**SUPPLIED DATA**
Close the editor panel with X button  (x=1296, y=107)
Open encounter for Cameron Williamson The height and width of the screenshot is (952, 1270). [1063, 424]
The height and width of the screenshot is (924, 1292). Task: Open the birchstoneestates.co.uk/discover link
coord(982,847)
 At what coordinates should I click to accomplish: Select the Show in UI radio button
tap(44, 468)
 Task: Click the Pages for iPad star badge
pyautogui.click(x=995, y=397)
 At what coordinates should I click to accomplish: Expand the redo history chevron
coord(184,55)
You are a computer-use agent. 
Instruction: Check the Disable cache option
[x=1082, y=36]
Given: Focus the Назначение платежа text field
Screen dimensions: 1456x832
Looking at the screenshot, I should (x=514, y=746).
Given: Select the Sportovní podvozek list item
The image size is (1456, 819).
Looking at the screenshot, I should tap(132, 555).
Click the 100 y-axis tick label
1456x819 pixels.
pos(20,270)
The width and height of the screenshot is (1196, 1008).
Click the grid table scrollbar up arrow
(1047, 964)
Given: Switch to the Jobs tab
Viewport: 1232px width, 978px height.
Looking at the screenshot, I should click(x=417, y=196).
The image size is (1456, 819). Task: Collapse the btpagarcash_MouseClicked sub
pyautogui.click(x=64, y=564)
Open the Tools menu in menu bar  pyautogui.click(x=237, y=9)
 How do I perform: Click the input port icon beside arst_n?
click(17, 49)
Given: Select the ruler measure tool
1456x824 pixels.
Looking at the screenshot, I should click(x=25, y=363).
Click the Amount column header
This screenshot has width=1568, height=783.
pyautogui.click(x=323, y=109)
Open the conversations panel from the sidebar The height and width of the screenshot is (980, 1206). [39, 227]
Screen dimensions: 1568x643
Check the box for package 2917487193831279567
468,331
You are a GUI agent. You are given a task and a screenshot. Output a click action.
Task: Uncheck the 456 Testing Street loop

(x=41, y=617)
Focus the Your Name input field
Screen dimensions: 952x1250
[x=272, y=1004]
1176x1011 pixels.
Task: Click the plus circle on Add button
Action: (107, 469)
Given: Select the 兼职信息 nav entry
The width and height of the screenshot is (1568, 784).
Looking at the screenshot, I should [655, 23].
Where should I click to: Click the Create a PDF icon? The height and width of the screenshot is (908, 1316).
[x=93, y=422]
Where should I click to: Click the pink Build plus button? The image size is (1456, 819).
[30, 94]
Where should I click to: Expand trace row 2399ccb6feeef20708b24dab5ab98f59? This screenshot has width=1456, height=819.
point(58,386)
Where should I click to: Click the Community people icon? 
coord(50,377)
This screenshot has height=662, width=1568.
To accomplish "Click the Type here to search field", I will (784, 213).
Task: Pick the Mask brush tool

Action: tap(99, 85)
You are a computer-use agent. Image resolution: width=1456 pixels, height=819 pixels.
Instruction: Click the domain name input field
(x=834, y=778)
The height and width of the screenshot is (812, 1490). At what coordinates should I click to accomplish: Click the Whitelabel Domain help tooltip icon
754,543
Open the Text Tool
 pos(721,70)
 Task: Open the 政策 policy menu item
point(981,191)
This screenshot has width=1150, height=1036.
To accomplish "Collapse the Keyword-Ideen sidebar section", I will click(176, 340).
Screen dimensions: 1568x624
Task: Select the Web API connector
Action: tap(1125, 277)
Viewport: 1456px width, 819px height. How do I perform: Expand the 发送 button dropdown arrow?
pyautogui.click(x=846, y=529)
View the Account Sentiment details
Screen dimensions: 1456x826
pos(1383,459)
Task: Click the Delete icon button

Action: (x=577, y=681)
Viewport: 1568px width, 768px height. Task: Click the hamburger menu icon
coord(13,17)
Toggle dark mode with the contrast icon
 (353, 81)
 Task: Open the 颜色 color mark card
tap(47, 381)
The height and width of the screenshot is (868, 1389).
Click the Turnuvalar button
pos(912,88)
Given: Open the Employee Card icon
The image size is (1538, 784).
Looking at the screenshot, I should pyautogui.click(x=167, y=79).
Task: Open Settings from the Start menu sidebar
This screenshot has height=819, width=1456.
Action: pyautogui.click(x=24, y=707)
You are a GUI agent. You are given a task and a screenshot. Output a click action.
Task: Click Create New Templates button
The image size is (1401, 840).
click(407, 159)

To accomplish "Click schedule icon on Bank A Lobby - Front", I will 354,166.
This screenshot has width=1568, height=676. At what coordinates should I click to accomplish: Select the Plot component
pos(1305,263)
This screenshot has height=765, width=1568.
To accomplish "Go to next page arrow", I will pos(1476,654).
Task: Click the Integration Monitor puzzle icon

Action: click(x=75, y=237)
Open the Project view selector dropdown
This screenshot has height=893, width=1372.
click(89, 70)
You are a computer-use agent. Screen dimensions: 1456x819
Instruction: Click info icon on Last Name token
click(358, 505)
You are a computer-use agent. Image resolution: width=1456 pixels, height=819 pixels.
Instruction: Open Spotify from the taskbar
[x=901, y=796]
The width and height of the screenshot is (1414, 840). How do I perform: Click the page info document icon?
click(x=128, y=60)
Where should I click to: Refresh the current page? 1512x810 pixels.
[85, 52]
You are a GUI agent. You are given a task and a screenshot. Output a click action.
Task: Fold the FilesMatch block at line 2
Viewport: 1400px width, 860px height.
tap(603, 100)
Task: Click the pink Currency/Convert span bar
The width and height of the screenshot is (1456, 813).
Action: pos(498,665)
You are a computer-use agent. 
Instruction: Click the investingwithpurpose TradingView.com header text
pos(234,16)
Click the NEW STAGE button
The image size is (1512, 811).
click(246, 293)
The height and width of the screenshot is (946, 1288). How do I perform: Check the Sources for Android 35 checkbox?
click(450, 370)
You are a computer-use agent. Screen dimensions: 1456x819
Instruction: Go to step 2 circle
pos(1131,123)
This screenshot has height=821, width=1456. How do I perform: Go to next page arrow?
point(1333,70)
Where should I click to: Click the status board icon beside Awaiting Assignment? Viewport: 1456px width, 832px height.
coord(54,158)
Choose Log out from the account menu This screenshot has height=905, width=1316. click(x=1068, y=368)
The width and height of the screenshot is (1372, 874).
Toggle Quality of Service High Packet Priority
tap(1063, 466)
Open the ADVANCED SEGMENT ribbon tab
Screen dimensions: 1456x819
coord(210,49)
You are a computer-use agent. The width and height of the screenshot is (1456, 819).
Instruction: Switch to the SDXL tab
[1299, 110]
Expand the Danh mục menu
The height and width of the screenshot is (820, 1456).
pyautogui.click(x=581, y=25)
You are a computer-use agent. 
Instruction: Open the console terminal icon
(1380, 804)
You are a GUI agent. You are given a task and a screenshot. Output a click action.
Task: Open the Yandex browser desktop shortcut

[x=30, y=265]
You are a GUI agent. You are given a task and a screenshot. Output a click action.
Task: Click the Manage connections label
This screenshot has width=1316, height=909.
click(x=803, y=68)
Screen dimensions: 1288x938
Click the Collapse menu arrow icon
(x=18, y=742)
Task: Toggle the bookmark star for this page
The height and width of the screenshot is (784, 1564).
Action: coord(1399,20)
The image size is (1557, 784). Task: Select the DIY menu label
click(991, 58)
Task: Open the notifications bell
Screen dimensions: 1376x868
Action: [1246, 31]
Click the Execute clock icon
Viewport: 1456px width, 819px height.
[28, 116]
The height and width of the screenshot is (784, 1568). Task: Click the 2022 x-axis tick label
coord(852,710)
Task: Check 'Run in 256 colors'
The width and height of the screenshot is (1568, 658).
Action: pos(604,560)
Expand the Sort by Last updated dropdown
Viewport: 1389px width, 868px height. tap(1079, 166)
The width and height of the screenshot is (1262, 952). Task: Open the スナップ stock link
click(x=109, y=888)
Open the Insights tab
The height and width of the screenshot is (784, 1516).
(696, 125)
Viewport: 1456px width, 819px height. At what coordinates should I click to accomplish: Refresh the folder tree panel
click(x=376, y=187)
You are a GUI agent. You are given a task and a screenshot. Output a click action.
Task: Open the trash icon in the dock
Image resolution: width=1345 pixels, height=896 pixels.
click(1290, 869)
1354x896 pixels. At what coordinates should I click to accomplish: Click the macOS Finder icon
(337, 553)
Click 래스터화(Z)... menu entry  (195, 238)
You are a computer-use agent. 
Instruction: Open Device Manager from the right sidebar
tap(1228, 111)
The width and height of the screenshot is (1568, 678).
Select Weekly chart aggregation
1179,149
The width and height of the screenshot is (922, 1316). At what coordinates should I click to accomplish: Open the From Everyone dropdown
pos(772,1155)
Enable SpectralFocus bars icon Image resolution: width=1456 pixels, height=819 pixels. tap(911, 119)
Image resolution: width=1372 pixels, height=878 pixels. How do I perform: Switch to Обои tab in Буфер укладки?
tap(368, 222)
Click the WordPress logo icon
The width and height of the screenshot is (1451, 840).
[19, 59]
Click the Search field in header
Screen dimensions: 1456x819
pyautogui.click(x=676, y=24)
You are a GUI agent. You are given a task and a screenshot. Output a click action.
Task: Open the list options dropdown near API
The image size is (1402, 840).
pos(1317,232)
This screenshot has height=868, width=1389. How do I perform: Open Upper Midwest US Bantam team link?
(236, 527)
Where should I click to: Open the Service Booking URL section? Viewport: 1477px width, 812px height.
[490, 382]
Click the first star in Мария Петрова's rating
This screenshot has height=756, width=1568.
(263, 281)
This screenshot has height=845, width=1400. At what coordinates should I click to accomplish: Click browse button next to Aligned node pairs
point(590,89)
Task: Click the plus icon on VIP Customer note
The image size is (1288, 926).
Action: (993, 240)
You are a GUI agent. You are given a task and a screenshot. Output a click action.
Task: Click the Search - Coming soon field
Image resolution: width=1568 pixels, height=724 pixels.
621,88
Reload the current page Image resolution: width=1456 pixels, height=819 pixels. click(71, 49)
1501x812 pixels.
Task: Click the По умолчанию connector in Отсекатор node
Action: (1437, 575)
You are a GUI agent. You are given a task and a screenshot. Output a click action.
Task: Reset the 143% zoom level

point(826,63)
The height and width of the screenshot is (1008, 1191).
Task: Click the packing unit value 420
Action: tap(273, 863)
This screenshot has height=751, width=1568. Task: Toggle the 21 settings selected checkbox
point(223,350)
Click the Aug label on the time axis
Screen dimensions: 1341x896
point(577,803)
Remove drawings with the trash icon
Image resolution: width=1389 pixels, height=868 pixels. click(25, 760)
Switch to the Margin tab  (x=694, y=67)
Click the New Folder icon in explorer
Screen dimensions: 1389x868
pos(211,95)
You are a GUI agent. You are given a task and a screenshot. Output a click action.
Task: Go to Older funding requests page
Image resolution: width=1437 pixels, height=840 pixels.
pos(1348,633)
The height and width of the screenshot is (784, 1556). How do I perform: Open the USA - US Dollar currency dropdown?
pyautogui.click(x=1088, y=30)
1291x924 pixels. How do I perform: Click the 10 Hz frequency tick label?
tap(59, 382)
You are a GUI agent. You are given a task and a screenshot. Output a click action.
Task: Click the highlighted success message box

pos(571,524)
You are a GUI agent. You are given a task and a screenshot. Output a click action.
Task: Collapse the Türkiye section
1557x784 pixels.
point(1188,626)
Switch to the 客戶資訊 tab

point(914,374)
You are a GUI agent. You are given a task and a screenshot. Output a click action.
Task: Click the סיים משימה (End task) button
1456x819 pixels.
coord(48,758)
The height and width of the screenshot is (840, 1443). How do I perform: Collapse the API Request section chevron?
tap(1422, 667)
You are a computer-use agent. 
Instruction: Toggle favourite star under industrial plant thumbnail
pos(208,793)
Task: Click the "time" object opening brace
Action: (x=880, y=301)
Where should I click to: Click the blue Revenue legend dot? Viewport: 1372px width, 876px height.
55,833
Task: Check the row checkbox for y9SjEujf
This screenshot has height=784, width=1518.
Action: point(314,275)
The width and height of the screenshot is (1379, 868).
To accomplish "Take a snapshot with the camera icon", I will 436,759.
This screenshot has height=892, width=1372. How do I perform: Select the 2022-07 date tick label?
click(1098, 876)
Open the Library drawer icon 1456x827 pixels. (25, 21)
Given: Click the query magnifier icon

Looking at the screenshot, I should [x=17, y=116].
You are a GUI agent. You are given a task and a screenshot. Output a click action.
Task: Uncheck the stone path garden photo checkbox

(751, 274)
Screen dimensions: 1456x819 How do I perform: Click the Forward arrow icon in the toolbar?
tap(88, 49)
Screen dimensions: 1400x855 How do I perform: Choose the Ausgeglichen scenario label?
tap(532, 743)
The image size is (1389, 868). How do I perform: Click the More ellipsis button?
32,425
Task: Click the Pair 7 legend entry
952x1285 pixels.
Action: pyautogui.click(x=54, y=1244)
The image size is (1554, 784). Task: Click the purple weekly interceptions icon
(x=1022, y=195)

**TASK ITEM**
Each line of the records that contains the string "entry" must be copied.

**TASK OUTPUT**
Given: Select the 兼职信息 nav entry
Click 래스터화(Z)... menu entry  (195, 238)
Task: Click the Pair 7 legend entry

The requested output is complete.